Romero Jacob diz que fora a eleição de 1989, que foi mais ideologizada por ser a primeira depois da ditadura, as demais tiveram um condicionamento econômico forte, Fernando Henrique ganhou por causa do Plano Real, e, para Romero Jacob, não ganharia sem o PFL por que o PSDB não tinha máquina, que começou a montar quando chegou ao poder.
Nas eleições municipais de 1996 e em 2000 montou sua teia partidária pelo país.
Também em 1998, Fernando Henrique ganhou com a assertiva de que quem criou o real é que pode salvar o real. E em 2002 perdeu porque a percepção do eleitorado foi de que ele não salvou o real, mesmo que o desarranjo econômico ocorrido no ano eleitoral, e que sacrificou o ano de 2003, tenha sido causado pelo temor da vitória de Lula.
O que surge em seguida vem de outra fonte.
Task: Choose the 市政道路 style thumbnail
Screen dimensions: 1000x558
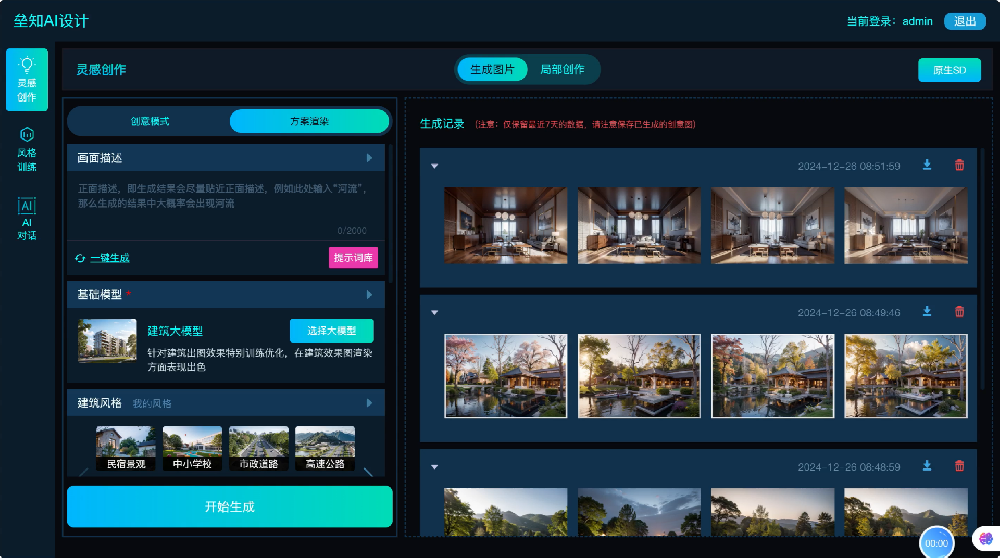Action: [x=258, y=448]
Agora, analisa Romero Jacob, o que vai ter valor político será saber se Alckmin, com a boa performance no debate final da TV Globo de sexta-feira, terá conseguido recuperar votos que perdera para Lula no segundo turno.
Se tiver mais que os 39% que Serra teve no segundo turno de 2002, ou mesmo se melhorar sua votação do primeiro turno, voltará a ser um elemento importante no jogo interno do PSDB. Se, porém, Lula encerrar a eleição com uma votação acima de 61%, pode ser sinal de desgaste do PSDB.